> _Objective_: Extract every line of the material that contains the string "Viewport", and reproduce each of those lines in full.

> _Stored data_:
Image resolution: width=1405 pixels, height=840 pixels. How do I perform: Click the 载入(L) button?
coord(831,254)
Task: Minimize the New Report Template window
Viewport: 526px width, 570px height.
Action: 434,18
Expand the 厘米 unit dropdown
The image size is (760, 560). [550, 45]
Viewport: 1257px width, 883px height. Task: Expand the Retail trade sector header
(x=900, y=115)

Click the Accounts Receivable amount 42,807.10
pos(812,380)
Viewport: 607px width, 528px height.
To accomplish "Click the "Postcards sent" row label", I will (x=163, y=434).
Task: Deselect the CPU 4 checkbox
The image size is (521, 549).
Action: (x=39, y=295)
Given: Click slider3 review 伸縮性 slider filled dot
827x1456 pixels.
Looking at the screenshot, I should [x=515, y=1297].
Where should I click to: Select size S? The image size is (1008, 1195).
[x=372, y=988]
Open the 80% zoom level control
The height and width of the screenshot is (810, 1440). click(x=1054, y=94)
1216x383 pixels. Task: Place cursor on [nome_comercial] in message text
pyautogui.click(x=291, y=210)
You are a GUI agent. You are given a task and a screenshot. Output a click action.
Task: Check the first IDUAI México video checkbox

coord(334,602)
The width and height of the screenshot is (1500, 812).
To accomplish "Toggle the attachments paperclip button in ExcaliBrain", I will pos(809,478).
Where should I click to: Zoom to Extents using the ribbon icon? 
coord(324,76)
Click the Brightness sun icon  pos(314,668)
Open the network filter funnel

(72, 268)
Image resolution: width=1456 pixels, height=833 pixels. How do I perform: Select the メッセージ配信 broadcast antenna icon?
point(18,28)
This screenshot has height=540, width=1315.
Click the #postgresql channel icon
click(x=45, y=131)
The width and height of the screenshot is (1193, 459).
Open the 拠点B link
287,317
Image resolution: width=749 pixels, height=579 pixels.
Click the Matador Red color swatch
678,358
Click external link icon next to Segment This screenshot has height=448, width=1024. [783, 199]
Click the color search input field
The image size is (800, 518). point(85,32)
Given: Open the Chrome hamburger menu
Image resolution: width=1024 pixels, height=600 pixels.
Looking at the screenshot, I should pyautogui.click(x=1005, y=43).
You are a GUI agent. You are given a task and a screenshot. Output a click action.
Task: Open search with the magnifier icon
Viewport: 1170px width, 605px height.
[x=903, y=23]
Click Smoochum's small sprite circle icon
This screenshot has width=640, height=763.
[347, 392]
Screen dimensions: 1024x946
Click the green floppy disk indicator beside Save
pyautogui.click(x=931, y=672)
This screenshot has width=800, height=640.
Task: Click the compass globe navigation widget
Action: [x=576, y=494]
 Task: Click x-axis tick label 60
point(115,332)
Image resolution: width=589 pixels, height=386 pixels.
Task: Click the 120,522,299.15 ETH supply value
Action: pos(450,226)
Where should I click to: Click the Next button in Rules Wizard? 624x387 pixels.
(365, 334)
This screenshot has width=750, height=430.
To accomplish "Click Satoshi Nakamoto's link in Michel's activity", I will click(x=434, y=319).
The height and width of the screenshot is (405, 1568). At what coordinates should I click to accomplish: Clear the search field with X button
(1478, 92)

> _Written response_:
Viewport: 526px width, 570px height.
Viewport: 1257px width, 883px height. Task: Expand the Retail trade sector header
Viewport: 607px width, 528px height.
Viewport: 1170px width, 605px height.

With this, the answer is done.